長崎県五島で牧場経営や肉屋の経営などの経験の後、弁護士として開業しサラ金問題に取り組む。
1993年衆議院選挙に初当選し5期務める。菅内閣で農林水産大臣、農業者個別所得補償を実現。
2015年1月に「TPP交渉差止・違憲訴訟の会」設立。2017年7月「日本の種子(たね)を守る会」設立。
著書に『「農政」大転換』『TPP 秘密 交渉の正体』『アメリカも批准できないTPP協定の内容は、こうだった!』など多数。

『種子法廃止とこれからの日本の農業について』

元気の出る話です。4月1日からいよいよ主要農産物の種子法廃止が実施されます。 これ迄、コシヒカリ等伝統的な固定種のコメも民間の三井化学のみつひかりF1、モンサントのとねのめぐみ等民間の種子に代わって行くことになります。米国、カナダ、豪国等も主要農産物の種子は公共の種子で守られているのに。

しかし、今地方から力強い大きなうねりが沸き上がって凄いことになって来ました。内閣総理大臣、衆参両議院議長宛に野田市、国立市、秋田県では17、長野県でも14と50を越える市町村から、種子法廃止への意見書が続々と。

これ迄都道府県に義務付けていたコメ、麦、大豆原種、原原種の維持、種子の増殖の制度をこれ迄通り残して欲しいと。

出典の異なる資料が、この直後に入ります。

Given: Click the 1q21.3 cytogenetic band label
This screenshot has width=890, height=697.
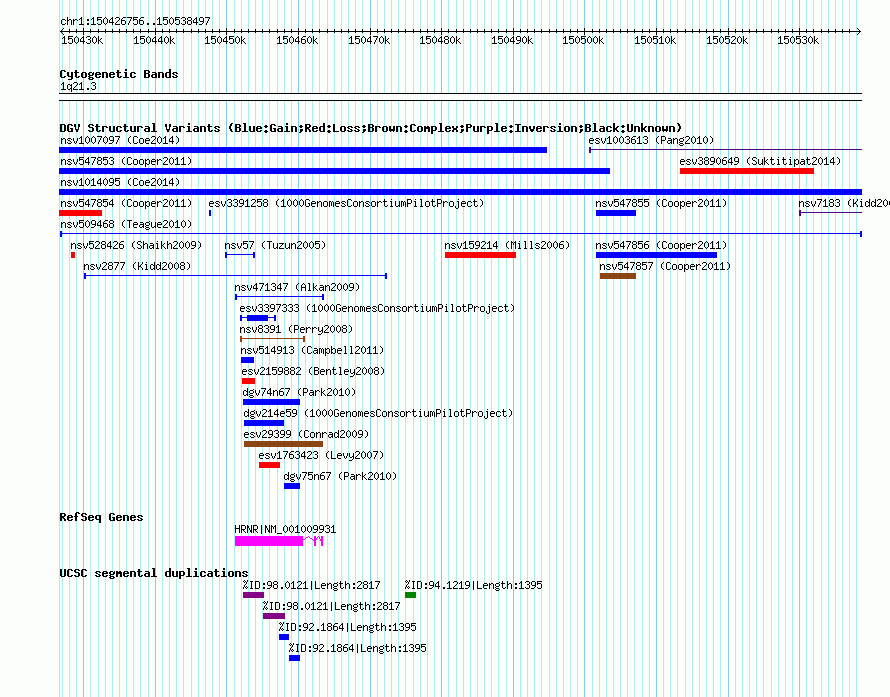Looking at the screenshot, I should click(78, 87).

中にはには公共の種子を守る法律を作って欲しい、モンサント等に、これ迄蓄積してきた育種の知見を提供しないで欲しいと言った意見も。

そして、ついに新潟県、兵庫県、埼玉県が種子法に変わる条例を全会一致で採決、4月から施行されることに。埼玉県では自民党議員が提案。長野県、北海道等条例に向けて複数の県で動きが。また群馬県のように要綱でこれ迄のように種子の制度を維持しようとの動きもあるものの、要綱は内部の規則に過ぎません。条例であれば、変えるにしても再度議会での議決が必要になります。出来れば要綱よりも条例でどうでしょうか。米国も主要農産物が公共の種子なのは、州法で定められているので、州立の試験場等で作られています。

地方の時代、地方から日本を変える、動き出しています。